* **WHAT IS NEEDED**
Edit the part of the material that opens with the line containing "has height=720, width=1560." and closes with the line containing "pyautogui.click(x=73, y=258)" by changing "sidebar" to "side panel". Leave everything else unchanged, and output only those lines.

[Text and element pointing records]
____
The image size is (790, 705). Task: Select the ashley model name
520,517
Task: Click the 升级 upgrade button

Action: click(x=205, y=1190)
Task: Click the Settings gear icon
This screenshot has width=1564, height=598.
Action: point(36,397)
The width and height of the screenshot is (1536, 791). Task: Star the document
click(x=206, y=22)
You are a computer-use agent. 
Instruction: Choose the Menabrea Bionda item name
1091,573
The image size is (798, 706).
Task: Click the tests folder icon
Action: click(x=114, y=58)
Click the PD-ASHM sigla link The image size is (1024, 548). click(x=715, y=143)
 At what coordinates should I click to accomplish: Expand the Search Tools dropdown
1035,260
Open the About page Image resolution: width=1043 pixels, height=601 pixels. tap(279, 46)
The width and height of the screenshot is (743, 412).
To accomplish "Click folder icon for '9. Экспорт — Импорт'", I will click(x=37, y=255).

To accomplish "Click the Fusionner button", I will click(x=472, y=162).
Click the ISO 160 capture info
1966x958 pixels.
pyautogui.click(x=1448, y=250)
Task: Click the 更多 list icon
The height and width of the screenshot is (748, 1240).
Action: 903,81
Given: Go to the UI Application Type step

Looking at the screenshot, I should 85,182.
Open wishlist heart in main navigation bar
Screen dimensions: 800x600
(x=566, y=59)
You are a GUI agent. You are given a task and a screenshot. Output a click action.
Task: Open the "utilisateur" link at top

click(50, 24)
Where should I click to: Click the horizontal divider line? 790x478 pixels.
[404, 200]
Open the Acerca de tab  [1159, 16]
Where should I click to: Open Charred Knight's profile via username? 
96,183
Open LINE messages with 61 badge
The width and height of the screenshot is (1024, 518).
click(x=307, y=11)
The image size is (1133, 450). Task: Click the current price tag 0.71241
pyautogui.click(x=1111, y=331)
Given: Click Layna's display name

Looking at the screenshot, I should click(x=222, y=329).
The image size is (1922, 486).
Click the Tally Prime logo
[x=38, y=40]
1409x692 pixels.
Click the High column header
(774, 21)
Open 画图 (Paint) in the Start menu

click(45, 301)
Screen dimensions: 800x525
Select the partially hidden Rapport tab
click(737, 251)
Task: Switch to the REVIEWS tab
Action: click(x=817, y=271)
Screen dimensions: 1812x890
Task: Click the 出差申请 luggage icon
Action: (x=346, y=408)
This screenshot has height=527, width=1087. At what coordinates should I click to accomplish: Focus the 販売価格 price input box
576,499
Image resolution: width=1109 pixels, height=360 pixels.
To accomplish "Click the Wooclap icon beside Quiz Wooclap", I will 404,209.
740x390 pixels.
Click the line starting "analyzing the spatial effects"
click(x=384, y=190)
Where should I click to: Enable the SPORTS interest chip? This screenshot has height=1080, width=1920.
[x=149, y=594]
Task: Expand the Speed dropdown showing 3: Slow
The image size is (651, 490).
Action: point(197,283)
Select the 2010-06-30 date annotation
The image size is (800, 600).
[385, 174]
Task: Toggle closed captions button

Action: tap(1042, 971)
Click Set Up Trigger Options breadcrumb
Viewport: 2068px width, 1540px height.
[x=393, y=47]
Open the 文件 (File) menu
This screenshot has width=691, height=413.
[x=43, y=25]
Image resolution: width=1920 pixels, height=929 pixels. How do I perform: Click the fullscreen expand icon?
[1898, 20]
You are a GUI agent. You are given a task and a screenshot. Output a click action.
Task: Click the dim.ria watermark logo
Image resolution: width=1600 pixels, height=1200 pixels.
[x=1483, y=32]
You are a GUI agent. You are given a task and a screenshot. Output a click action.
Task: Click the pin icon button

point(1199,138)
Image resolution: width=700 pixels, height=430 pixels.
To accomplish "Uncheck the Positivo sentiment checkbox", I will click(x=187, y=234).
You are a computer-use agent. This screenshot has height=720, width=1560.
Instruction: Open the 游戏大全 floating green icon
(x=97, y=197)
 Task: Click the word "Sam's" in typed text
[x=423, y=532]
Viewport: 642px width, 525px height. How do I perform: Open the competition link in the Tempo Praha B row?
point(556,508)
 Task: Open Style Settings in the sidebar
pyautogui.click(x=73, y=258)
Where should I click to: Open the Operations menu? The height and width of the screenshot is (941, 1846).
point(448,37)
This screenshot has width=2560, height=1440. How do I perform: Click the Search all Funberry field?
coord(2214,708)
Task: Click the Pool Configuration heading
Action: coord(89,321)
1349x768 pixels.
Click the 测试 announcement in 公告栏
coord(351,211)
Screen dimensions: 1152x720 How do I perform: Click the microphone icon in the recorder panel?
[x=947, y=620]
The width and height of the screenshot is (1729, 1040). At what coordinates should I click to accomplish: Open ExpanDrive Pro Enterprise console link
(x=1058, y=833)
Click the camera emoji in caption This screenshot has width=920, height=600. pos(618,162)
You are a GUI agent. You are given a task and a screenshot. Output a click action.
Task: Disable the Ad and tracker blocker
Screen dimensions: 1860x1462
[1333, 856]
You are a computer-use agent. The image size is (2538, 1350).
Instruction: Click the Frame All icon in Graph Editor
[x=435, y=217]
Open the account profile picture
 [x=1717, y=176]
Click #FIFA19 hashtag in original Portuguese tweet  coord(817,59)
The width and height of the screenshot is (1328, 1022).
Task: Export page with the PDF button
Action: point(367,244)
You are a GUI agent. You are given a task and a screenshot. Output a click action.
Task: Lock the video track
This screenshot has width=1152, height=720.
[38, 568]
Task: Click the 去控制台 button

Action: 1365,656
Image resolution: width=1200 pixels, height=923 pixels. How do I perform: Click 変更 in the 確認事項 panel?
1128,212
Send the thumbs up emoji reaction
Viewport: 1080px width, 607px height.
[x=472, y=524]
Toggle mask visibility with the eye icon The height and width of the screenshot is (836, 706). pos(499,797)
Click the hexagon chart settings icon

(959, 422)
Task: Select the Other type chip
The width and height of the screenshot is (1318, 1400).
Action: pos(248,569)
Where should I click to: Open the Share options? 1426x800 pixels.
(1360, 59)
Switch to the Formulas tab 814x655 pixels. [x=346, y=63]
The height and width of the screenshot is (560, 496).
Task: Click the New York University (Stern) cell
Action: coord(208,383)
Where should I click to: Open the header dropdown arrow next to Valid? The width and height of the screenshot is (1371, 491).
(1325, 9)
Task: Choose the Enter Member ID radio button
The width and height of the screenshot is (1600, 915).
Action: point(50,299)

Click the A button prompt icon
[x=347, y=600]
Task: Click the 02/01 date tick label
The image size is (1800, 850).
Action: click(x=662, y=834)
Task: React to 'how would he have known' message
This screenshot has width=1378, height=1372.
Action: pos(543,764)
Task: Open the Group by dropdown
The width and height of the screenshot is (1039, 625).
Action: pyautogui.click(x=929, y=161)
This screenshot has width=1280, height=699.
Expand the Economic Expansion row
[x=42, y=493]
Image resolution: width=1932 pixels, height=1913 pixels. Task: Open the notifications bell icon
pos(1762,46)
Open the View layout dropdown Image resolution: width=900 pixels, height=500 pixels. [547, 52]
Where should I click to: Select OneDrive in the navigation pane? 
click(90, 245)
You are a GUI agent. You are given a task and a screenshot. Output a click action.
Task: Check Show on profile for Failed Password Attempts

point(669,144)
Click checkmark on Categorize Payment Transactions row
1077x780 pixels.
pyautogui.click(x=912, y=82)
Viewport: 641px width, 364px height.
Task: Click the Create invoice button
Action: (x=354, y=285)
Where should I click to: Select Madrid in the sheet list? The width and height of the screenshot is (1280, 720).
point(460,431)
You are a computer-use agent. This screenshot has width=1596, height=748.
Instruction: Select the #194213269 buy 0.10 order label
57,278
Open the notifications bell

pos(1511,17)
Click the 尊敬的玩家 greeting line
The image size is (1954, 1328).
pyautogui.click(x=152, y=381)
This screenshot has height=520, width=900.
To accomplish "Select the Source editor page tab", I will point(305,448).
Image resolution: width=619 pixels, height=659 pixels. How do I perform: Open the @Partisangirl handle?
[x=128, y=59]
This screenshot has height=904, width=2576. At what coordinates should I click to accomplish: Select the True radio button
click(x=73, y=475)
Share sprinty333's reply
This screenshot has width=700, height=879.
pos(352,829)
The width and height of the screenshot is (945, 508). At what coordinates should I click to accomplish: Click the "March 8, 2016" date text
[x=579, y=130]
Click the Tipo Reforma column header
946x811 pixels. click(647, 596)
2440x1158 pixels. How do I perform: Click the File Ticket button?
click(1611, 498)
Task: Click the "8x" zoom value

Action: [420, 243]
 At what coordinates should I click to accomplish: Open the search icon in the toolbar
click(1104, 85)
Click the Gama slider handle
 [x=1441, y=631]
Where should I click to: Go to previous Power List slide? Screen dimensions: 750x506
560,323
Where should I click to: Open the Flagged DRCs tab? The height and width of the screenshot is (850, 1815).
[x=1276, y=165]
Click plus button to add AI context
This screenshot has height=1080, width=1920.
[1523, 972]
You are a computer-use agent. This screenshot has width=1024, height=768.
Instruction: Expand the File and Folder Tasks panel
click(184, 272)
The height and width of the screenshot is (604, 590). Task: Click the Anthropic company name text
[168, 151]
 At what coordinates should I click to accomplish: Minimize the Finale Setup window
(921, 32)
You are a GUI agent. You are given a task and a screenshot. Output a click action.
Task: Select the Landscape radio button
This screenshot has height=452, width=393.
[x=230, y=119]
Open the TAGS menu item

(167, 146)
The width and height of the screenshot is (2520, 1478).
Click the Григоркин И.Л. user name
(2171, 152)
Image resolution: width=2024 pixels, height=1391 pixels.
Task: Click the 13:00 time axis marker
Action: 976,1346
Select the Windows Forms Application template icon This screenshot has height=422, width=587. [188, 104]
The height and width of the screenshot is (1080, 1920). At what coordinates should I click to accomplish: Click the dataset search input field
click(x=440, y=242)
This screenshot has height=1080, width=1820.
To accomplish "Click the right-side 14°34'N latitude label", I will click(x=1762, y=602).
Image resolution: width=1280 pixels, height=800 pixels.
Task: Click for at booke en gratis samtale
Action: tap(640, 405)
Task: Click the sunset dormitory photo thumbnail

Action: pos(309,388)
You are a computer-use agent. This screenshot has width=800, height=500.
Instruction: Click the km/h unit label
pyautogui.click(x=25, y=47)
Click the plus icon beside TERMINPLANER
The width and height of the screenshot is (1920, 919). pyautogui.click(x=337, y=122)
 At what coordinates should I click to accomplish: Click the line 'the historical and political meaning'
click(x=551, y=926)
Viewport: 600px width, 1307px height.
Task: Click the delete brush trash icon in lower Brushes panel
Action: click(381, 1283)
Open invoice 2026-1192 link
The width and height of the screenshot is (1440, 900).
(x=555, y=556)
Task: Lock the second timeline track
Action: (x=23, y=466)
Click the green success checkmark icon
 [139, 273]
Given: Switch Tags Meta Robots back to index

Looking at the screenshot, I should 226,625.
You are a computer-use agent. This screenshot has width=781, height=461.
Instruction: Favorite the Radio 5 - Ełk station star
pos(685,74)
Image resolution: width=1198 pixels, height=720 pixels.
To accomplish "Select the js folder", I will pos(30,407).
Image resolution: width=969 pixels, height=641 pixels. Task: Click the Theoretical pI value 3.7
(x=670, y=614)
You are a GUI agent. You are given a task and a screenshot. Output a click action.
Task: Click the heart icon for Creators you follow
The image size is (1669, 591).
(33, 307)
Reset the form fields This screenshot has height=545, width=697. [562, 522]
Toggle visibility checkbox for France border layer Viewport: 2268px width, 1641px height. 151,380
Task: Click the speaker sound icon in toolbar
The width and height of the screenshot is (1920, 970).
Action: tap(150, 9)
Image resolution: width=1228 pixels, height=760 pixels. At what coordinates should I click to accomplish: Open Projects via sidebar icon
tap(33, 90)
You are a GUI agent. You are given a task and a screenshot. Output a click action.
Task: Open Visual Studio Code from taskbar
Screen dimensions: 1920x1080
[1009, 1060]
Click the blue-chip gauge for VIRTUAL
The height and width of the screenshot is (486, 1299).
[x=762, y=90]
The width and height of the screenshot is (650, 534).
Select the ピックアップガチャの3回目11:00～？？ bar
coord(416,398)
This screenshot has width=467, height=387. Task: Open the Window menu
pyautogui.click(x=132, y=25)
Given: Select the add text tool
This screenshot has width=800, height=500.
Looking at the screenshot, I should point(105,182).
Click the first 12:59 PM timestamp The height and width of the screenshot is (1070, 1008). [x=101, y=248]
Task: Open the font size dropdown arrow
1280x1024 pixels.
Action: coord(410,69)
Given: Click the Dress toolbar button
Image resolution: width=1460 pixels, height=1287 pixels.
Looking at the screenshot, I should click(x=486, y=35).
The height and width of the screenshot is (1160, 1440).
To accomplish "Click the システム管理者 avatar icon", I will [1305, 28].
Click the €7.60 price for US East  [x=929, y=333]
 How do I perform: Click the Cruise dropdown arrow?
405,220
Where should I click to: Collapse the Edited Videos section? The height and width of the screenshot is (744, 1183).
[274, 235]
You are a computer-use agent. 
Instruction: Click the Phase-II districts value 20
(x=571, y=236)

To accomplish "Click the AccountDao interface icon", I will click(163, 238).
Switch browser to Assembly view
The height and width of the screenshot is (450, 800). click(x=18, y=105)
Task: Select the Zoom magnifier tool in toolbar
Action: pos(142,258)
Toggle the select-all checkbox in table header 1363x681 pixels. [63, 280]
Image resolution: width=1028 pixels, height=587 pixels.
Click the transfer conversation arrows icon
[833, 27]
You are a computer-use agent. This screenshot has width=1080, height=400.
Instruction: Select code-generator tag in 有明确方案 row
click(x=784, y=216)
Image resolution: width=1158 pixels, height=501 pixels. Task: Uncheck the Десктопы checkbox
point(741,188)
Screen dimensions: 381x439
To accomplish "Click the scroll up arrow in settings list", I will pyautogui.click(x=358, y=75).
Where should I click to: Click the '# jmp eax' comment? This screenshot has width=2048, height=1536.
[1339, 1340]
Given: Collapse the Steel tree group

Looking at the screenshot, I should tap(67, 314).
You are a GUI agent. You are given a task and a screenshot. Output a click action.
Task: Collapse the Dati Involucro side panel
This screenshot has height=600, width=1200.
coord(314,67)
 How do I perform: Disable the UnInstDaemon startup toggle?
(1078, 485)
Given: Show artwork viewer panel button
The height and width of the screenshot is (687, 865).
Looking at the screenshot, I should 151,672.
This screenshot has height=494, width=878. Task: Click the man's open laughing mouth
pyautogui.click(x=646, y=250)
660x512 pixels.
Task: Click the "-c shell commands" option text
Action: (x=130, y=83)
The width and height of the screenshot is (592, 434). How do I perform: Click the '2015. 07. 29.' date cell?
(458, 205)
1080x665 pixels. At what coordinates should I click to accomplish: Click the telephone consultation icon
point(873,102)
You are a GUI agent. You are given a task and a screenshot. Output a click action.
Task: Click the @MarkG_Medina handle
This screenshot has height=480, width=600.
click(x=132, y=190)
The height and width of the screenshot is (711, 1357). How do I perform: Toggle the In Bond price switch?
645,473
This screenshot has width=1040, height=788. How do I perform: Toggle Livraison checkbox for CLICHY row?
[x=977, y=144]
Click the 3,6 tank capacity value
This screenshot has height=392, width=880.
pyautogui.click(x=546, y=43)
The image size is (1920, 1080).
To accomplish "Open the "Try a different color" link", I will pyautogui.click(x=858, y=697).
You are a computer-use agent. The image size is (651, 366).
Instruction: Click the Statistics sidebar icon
____
* **TASK OUTPUT**
You are a computer-use agent. This screenshot has height=720, width=1560.
Instruction: Open the 游戏大全 floating green icon
(x=97, y=197)
 Task: Click the word "Sam's" in typed text
[x=423, y=532]
Viewport: 642px width, 525px height. How do I perform: Open the competition link in the Tempo Praha B row?
point(556,508)
 Task: Open Style Settings in the side panel
pyautogui.click(x=73, y=258)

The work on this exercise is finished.